I have many vices, but a belief in the Just-World Hypothesis is not one of them. I do not personally believe that there is any moral order to either nature of history*, and indeed, I am of the impression that such a belief tends to cause its adherents to behave in morally indefensible ways. After all, why bother with empathy or compassion when you believe that everyone who suffers must deserve their suffering? And why stand up to the rich and powerful when you believe that they must deserve their wealth and power?
I do, however, have an unfortunate tendency to fall victim to an equally-insidious cognitive bias, one which I call “The Efficient-World Hypothesis.” This is the bias towards thinking that everyone and everything in the world is performing its designated function efficiently. Obviously, this is a terrible assumption: incompetence, accident, and unavoidable inconvenience abound throughout the world, and supposing that, say, your car is going to start after a cold winter’s night**, or that your paycheques will be delivered to you on time, is just a recipé for tears and frustration.
I have known for a long time that I suffer from this problem, but I will still frequently stumble into it when I’m not consciously trying not to do so.
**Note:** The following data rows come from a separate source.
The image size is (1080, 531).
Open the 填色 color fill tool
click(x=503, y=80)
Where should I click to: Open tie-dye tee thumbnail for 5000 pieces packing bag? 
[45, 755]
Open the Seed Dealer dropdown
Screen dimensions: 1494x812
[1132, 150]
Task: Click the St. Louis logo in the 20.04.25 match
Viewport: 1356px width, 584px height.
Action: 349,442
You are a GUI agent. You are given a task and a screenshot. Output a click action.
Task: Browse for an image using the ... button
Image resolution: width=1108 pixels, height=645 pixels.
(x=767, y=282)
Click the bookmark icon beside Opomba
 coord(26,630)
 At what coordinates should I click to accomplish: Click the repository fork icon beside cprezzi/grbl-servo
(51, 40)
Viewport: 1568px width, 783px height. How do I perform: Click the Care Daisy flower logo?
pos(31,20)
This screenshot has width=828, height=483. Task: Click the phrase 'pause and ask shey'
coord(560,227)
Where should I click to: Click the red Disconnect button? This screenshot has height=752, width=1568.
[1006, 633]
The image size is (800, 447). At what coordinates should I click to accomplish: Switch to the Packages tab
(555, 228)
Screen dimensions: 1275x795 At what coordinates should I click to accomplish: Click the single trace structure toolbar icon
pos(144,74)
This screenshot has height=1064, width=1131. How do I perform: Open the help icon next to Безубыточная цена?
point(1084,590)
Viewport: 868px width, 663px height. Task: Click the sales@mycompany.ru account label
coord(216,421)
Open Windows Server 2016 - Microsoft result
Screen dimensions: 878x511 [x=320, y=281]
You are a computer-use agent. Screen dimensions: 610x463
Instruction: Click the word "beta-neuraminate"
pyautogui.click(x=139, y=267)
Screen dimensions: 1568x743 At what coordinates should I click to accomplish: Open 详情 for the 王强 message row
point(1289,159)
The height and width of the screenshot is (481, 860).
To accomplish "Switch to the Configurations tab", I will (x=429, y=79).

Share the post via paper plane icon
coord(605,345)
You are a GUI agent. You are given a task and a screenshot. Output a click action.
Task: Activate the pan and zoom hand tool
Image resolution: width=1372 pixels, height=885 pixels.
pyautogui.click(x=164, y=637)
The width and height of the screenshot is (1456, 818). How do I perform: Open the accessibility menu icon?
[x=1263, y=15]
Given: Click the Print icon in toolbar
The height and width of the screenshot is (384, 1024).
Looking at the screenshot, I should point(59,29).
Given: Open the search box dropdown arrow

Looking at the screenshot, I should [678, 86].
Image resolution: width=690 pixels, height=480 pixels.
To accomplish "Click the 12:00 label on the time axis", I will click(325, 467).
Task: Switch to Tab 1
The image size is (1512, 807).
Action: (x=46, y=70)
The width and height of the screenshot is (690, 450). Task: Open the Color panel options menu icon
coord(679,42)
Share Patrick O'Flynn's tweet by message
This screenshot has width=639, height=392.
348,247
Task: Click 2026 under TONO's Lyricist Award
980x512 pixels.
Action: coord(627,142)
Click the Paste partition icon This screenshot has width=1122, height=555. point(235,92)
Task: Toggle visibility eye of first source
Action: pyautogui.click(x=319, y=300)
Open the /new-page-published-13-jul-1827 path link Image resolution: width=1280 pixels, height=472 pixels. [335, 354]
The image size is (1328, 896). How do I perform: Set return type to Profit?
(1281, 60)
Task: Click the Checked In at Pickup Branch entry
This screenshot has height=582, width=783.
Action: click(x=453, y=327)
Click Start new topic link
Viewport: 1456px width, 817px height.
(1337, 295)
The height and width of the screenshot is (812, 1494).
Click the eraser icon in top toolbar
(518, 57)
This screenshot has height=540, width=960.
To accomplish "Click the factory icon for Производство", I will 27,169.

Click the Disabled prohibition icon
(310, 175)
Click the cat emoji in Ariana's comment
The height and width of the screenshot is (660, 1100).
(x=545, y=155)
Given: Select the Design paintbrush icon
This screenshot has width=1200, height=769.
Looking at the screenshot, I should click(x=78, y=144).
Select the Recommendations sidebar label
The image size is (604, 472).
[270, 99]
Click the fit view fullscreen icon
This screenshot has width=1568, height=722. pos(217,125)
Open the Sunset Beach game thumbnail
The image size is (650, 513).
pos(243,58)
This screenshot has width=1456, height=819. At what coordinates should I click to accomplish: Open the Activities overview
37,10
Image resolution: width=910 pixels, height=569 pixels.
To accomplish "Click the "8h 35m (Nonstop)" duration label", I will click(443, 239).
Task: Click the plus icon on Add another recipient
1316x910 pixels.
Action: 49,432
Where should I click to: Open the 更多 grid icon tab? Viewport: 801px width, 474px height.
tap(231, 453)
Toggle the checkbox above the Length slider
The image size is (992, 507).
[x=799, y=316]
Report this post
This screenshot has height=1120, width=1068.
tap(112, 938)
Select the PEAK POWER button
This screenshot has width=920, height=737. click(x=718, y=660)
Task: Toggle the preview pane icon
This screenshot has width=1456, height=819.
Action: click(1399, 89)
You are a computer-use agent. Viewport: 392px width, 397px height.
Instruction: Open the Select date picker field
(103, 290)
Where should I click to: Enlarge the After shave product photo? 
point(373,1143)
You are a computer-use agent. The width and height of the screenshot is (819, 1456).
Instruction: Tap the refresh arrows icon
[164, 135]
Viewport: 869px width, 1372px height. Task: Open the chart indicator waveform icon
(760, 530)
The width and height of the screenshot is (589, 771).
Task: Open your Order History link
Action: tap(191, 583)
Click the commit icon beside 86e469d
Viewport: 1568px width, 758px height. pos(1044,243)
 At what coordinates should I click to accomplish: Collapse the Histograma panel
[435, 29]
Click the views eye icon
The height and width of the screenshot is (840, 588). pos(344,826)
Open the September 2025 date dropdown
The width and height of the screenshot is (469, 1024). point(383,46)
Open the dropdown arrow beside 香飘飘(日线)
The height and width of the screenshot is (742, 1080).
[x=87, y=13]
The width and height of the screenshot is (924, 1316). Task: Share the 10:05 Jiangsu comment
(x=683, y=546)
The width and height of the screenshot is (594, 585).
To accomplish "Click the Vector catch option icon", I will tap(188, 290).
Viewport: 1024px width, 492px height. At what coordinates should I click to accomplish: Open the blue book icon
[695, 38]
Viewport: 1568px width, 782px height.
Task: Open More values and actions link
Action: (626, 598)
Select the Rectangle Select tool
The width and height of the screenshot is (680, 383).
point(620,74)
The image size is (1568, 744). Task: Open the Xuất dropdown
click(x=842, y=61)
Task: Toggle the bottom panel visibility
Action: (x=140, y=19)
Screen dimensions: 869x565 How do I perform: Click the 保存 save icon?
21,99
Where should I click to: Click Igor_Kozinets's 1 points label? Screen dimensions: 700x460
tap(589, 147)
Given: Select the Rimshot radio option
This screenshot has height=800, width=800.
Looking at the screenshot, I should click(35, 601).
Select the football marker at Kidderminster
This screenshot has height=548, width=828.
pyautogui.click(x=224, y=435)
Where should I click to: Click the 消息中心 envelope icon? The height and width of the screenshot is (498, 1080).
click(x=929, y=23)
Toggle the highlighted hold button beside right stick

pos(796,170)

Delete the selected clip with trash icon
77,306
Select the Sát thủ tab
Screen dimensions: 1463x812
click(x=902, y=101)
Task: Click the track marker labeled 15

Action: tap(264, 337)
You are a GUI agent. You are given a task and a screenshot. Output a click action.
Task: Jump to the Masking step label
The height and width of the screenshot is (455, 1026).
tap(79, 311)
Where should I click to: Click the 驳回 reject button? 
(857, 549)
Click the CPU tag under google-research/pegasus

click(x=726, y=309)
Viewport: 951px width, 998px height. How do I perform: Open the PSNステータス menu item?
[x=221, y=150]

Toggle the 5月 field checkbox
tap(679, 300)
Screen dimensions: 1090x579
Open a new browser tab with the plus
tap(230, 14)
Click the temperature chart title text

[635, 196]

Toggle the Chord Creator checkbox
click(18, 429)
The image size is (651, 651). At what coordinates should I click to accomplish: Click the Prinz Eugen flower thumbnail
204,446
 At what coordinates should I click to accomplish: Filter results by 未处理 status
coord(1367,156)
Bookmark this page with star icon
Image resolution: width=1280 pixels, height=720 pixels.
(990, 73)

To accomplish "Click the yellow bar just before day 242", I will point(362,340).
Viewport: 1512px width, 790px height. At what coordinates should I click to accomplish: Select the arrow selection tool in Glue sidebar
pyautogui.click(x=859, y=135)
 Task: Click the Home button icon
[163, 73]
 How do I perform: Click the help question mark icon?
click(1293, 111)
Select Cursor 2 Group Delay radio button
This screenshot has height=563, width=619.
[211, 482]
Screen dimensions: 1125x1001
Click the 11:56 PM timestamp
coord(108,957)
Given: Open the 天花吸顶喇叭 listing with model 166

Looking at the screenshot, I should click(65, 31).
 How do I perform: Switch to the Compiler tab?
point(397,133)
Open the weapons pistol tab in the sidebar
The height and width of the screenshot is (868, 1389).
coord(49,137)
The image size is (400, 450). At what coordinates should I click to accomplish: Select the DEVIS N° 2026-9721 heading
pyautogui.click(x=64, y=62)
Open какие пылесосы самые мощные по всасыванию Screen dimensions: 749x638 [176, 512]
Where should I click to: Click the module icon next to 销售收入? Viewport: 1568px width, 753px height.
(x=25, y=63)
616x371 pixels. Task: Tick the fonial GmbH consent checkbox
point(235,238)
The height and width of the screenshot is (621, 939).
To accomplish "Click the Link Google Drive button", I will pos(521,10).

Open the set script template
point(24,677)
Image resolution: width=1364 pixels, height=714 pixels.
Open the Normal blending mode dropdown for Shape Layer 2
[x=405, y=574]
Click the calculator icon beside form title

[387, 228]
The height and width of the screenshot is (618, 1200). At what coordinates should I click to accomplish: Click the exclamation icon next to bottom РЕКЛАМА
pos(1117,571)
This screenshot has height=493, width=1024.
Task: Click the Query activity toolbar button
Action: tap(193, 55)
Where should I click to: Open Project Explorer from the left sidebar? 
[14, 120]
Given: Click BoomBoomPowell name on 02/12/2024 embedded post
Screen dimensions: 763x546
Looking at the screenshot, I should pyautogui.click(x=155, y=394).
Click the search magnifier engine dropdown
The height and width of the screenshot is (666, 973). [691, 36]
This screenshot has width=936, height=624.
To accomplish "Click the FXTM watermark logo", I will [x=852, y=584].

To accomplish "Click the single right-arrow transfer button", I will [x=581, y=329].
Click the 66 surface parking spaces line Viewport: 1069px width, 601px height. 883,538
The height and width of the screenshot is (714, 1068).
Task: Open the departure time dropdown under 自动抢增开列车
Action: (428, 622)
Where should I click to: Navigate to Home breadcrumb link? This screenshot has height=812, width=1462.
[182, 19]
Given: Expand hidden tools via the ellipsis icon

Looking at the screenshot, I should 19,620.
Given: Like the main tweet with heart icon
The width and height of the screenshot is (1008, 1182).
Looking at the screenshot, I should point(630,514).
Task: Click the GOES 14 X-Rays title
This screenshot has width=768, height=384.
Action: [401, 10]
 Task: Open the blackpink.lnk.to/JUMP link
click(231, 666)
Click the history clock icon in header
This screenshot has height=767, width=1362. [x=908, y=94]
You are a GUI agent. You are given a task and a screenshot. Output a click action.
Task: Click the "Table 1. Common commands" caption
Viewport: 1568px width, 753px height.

I suspect that this is motivated by my anxiety: when I start to think of things that could possibly go wrong, I can usually come up with an awfully large number of them, and I will begin to worry. As I find worrying to be intensely unpleasant, I have learned to sidestep it by just assuming that everything will go well. It’s good for my mental health in the short run, but bad for both it and my prospects in the long.
*And indeed, I personally conceptualize my existence as a trans woman as being entirely a result of random fluctuations in nature.
**I don’t actually drive, but it’s a legitimate example.